For the first few months of the “Divas Revolution,” much of Charlotte’s persona involved anything related to her father. Either she was “Wooing” nonstop or announcers would remind fans numerous times that she was Flair’s daughter.

But that’s just during her early smiling babyface run. Eventually, Flair joined his daughter as her manager when the duo turned heel shortly after Charlotte’s initial Divas Championship run. Though she began to develop into a dastardly villain on her own merit, much of the act still revolved around the elder Flair using cheating tactics to help his daughter win.

But steadily, Charlotte began to grow into her own character.
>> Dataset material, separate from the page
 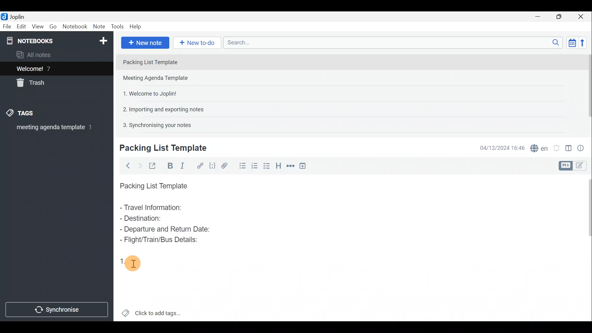 I want to click on Note properties, so click(x=582, y=147).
Sure, her gimmick is still heavily inspired by her father’s legacy be it the entrance robe, theme song or modified Figure Four. But at least now she’s doing her own thing successfully.

With so much emphasis on the growing women’s division, Charlotte deserves credit for being the biggest heel character in the company. She’s one of the few women capable of gaining legitimate heat, as proven at NXT TakeOver: Brooklyn II. When über babyface hugged Charlotte, the entire crowd booed, even if she as technically out of character at the time.

Specifically, her promos are lightyears ahead of where they were a year ago. At this point, Charlotte was still working as a bland babyface with no real backstory other than being Flair’s daughter and an NXT standout. Over the next few months, she began cutting solid heel promos and building entertaining angles with Becky Lynch and Sasha Banks.

But now she’s consistently shining as a natural heel character. Charlotte is one of the best examples of WWE’s developmental program taking untapped potential and creating a bonafide Superstar.

Hell in a Cell will be a huge moment in the history of women’s wrestling. Charlotte and Banks will compete in the first all-female Hell in a Cell match and do so in the main event a pay-per-view.

Banks has long garnered credit from smarks and internet fans for being the total package since dominating NXT’s women’s division. But Charlotte also deserves that same recognition now that her mic skills are on par with her outstanding athleticism.

WWE hasn’t just hot-shotted a second-generation Superstar to the top of its division, rather created a legitimate Superstar and showcased her development on national television. At this point, its hard to argue against Charlotte being an all-time great even if she hasn’t reached her ceiling just yet.